Tasks to perform:
1. According to the passage on Makefiles for Python projects, why does activating the virtual environment inside make not work?
2. Pick up the write-up on Python Makefiles and virtual environments right after its final line and keep it going.

Text passage:
------------------------------------------------------------
I’m a big fan of Makefiles. Almost all my side projects are using them, and I’ve been advocating their usage at work too.

Makefiles give your contributors an entry point on how to do certain things like, building, testing, deploying. And if done correctly, they can massively simplify your CI/CD pipeline scripts as they can often just stupidly call the respective make targets. Most importantly, they are a very convenient shortcut for you as a developer as well.

For Python projects, where I’m almost always using virtual environments, I’ve been using two different strategies for Makefiles:

  1. assuming that make is executed inside the virtual environment
  2. wrapping all virtual environment calls inside make

Both strategies have their pros and cons.

Assuming make is executed inside the venv

Let’s have a look at a very simple Makefile that allows for building, testing and releasing a Python project:

all: lint test

.PHONY: test
test:
    pytest

.PHONY: lint
lint:
    flake8

.PHONY: release
release:
    python3 setup.py sdist bdist_wheel upload

clean:
    find . -type f -name *.pyc -delete
    find . -type d -name __pycache__ -delete

This is straightforward and a potential contributor immediately knows the entry points to your project.

Assuming there is a venv installed already, you have to activate it first and run the make commands afterwards:

$ . venv/bin/activate
$ make test

The downside is of course, that you have to activate the venv for every new shell. Which can get a bit annoying when you spawn a new terminal in tmux or put vim into the background to run make.

Activating the venv inside make will not work, as each recipe runs in its own shell, moreover each command in each recipe runs in its own shell too. There are workarounds for the latter, i.e. using the .ONESHELL flag, but that does not solve the issue of a new shell in each recipe.

Wrapping the venv calls inside make

The second approach mitigates for the issue of activating the venv altogether. I’ve borrowed this idea mostly from makefile.venv and simplified it a lot for my needs.

# system python interpreter. used only to create virtual environment
PY = python3
VENV = venv
BIN=$(VENV)/bin

# make it work on windows too
ifeq ($(OS), Windows_NT)
    BIN=$(VENV)/Scripts
    PY=python
endif


all: lint test

$(VENV): requirements.txt requirements-dev.txt setup.py
    $(PY) -m venv $(VENV)
    $(BIN)/pip install --upgrade -r requirements.txt
    $(BIN)/pip install --upgrade -r requirements-dev.txt
    $(BIN)/pip install -e .
------------------------------------------------------------
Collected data
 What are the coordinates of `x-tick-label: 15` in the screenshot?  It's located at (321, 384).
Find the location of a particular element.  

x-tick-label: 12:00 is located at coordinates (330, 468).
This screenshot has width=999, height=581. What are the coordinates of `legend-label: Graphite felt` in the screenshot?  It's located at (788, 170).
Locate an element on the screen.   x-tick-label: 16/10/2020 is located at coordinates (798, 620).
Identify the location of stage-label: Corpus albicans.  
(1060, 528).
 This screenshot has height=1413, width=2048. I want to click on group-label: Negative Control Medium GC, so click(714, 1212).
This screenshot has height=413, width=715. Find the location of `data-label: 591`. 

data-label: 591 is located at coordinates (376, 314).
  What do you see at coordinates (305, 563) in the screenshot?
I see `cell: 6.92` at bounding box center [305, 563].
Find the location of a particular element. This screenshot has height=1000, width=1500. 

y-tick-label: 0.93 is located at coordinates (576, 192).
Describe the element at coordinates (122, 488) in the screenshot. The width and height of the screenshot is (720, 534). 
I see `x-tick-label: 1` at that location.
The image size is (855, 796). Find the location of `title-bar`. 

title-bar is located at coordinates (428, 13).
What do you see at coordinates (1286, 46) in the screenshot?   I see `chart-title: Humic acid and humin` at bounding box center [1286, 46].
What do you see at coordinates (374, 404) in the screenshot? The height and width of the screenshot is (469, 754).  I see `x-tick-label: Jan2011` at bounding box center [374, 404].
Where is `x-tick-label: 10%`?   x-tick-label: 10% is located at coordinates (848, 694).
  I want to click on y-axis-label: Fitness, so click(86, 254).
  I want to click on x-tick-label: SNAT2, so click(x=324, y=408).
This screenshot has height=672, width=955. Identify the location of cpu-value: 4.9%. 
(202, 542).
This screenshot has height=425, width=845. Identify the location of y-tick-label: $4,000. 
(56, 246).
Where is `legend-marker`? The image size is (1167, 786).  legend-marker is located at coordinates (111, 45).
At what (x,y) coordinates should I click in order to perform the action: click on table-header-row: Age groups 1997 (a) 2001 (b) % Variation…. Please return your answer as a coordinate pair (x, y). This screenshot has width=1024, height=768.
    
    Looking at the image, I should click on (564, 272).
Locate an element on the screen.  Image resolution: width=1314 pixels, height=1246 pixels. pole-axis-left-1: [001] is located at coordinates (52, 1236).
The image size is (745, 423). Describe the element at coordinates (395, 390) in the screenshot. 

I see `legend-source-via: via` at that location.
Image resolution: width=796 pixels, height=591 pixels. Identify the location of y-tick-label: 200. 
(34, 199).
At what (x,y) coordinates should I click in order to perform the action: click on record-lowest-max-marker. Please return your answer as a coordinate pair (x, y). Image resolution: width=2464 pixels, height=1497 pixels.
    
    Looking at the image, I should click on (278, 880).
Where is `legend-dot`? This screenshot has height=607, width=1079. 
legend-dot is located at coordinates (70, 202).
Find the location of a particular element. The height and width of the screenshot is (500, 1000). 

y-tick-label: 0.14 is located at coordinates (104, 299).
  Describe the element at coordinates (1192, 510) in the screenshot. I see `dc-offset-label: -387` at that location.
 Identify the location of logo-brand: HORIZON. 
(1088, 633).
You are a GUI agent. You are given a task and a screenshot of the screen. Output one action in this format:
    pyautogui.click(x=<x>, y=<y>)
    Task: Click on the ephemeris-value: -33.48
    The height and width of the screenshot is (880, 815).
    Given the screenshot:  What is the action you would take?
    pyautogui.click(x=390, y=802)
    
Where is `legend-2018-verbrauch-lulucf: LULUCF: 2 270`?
------------------------------------------------------------
Set of answers:
1. Each recipe runs in its own shell, and each command in each recipe runs in its own shell too.

2.
    touch $(VENV)

.PHONY: test
test: $(VENV)
    $(BIN)/pytest

.PHONY: lint
lint: $(VENV)
    $(BIN)/flake8

.PHONY: release
release: $(VENV)
    $(BIN)/python setup.py sdist bdist_wheel upload

clean:
    rm -rf $(VENV)
    find . -type f -name *.pyc -delete
    find . -type d -name __pycache__ -delete

The equivalent Makefile now looks immediately more complicated. So let’s break it down.

Instead of calling just calling pytest, flake8 and python assuming the venv is already activated or all dependencies are installed on the system directly, we explicitly call the ones from the venv by prefixing the command with the path to the venv’s bin directory. To ensure the venv exists, each of the recipes is depending on the $(VENV) target, which ensures we always have an up-to-date venv installed.

This works, because the . venv/bin/activate-script basically just does the same: it puts the venv before anything else in your PATH, therefore each call to python, etc. will find the one installed in the venv first.

While the Makefile is a bit more complicated, we now can just call

$ make test

and don’t deal with venvs directly any more (well, for those simple cases at least…). If you don’t need to support Windows, you can remove the appropriate block and the Makefile looks relatively tame, even for people that don’t use make very often.

Which one is better?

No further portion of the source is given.